Friday, November 13, 2020

MOTIVASI MENERBITKAN-ULANG BUKU SOS

Sumber gambar: Dok Pribadi
Oleh: Much. Khoiri

DALAM sebuah wawancara ulas buku dengan Radio Unesa belum lama ini, ada pertanyaan menarik dari host: “Apakah motivasi Anda menerbitkan-ulang buku SOS?” Yang dimaksud SOS adalah “SOS Sapa Ora Sibuk: Menulis dalam Kesibukan” (edisi revisi, 2020). Dan saya sebagai penulis buku diminta untuk menjelaskannya. Harapan saya, catatan berikut ini lebih lengkap dari pada yang streaming radio atau di youtube.

Yang pertama dan mendasar, saya menerbitkan-ulang buku itu untuk memenuhi kewajiban menulis saya. Ya, menulis itu bagi saya wajib hukumnya, wajib sebagai sebuah ibadah yang harus saya tunaikan—sama dengan ibadah-ibadah lain. Dengan menerbitkan SOS edisi revisi itu, kewajiban menulis buku saya terbayar lunas. Tiada utang yang harus saya bayar lagi. Setidaknya hingga buku terbit.
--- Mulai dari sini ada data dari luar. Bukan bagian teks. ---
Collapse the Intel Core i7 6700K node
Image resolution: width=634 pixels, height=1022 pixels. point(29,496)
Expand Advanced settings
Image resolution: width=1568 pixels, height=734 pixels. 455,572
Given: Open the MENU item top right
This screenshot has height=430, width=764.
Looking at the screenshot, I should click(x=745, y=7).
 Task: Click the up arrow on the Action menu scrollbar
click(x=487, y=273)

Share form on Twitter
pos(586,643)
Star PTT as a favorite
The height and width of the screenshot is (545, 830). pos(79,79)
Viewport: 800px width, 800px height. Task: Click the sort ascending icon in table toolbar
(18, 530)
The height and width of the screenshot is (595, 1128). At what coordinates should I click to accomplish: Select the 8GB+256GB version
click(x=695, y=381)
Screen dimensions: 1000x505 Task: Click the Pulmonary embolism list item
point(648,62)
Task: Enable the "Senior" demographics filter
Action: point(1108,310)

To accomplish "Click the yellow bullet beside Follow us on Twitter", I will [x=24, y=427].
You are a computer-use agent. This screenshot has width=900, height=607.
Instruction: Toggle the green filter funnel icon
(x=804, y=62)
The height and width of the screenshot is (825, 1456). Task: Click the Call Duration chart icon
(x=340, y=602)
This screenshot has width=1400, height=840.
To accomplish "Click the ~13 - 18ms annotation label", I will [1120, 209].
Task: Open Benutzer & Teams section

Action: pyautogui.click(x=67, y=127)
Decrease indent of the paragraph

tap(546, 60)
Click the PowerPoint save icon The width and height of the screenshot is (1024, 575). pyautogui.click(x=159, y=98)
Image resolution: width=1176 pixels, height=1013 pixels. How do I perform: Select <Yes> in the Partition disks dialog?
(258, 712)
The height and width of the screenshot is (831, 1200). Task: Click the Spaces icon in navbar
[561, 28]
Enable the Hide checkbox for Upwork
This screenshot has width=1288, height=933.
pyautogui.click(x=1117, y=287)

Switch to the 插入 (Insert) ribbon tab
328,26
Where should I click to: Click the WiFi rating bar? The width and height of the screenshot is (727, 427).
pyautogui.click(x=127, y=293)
Jujur saya tegaskan, kewajiban menulis ini semula saya abadikan di dalam buku “Write or Die: Jangan Mati sebelum Menulis Buku” (2017). Dalam buku itu, saya turunkan dari perintah Allah dalam QS Al-Alaq 1-5. Membaca tentu perlu ada sesuatu yang dibaca, dan yang dibaca adalah teks; sementara, teks harus diproduksi lewat kegiatan menulis. Maka, menulis sama wajibnya dengan membaca. Jadi, sejak 2017 itu, menulis jadi ibadah yang wajib saya tunaikan; jika tidak, saya akan berdosa.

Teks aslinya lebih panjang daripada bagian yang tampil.